In [1]:
import os
os.environ["CUDA_VISIBLE_DEVICES"] = "-1"

import tensorflow as tf
from typing import Tuple

Now that you've learned about tensors, variables, and automatic differentiation, you're ready to learn how to define a neural network from scratch using lower-level TensorFlow operations. It's important to understand these foundational concepts because they give you the flexibility to customize your neural networks in any way you like.

As a reminder, here's the structure of the neural network we defined using Keras:

![Basic neural network](./images/1-fashion-nn.png)

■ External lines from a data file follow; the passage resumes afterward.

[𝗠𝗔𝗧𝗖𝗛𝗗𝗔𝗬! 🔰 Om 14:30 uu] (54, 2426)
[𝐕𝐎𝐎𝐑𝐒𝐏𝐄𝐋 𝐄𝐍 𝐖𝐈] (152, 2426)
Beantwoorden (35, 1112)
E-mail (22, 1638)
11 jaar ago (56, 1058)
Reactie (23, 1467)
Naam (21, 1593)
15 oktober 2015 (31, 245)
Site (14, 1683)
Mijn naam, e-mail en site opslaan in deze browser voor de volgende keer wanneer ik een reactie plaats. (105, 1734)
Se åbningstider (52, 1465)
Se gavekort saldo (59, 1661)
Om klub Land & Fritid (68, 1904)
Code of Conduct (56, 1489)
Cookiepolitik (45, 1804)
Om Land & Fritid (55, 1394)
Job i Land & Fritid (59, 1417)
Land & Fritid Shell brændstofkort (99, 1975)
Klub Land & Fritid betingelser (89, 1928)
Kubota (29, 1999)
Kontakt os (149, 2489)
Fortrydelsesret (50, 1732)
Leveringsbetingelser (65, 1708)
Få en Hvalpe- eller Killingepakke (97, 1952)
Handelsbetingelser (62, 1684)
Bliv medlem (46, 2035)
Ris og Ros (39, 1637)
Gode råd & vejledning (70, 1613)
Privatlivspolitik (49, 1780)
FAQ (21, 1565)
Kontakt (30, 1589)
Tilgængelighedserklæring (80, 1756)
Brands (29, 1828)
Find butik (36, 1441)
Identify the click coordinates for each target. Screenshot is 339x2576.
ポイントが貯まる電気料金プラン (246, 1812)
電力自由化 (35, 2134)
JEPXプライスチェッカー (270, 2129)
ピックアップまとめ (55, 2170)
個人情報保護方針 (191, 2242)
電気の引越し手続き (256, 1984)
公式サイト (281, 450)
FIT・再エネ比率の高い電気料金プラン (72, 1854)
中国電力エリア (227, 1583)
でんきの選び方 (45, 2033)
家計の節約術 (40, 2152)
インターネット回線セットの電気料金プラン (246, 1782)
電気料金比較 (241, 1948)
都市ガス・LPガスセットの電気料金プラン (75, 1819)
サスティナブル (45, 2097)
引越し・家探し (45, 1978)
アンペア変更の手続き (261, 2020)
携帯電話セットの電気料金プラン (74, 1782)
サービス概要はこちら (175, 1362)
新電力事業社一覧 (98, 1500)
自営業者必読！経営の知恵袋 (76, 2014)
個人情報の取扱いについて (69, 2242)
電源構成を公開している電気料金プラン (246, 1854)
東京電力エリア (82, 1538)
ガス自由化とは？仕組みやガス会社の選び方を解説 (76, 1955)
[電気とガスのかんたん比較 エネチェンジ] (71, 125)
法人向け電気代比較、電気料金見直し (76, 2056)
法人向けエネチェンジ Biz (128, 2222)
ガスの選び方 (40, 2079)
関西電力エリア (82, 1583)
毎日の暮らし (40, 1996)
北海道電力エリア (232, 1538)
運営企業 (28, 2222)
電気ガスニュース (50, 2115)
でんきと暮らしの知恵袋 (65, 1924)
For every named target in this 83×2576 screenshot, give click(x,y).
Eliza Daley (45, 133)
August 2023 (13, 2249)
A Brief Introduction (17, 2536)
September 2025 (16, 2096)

And here's the same neural network, this time showing the $W$ and $b$ parameters we want to learn during training: 

![Basic neural network with details](./images/2-fashion-nn-with-details.png)

Notice that our neural network is composed of two `Dense` layers, and that the first those contains a `ReLU` ("Rectified Linear Unit") activation function. In Keras, we can build our model by simply initializing the `Dense` objects with the appropriate activation functions. If we don't want to use Keras, we need to understand the operations performed by a `Dense` layer a bit better and replicate them. It turns out that a `Dense` layer is just about the simplest type of layer we can use, so it's not that hard to understand and replicate. A `Dense` layer takes as input a $W$ parameter, a $b$ parameter, and data $x$ that comes from the previous layer, and produces the following output:

$$
z = Wx + b
$$

The output of the first `Dense` layer is then passed as input to a `ReLU` non-linear function in the following way:

$$
a = ReLU(z)
$$

Let's now see how we can represent these concepts using TensorFlow code.

In [2]:
class NeuralNetwork(tf.keras.Model):
  def __init__(self):
    super(NeuralNetwork, self).__init__()
    initializer = tf.keras.initializers.GlorotUniform()
    self.W1 = tf.Variable(initializer(shape=(784, 20)))
    self.b1 = tf.Variable(tf.zeros(shape=(20,)))
    self.W2 = tf.Variable(initializer(shape=(20, 10)))
    self.b2 = tf.Variable(tf.zeros(shape=(10,)))

  def call(self, x: tf.Tensor) -> tf.Tensor:
    x = tf.reshape(x, [-1, 784])
    x = tf.matmul(x, self.W1) + self.b1
    x = tf.nn.relu(x)
    x = tf.matmul(x, self.W2) + self.b2
    return x

Notice that here we're explicitly instantiating parameters $W$ and $b$ using TensorFlow `Variables` (rather than `Tensors`) because their values change during training. Notice also how we initialize their values &mdash; the parameters $b$ are typically initialized to zero, and the parameters $W$ are typically initialized to small random values. There are many methods for parameter initialization, and the choice of technique can have a big effect on how well the neural network trains.

Other than that, you can see that the additions, multiplications, and `ReLU` calls we discussed earlier are reflected in the code as you might expect.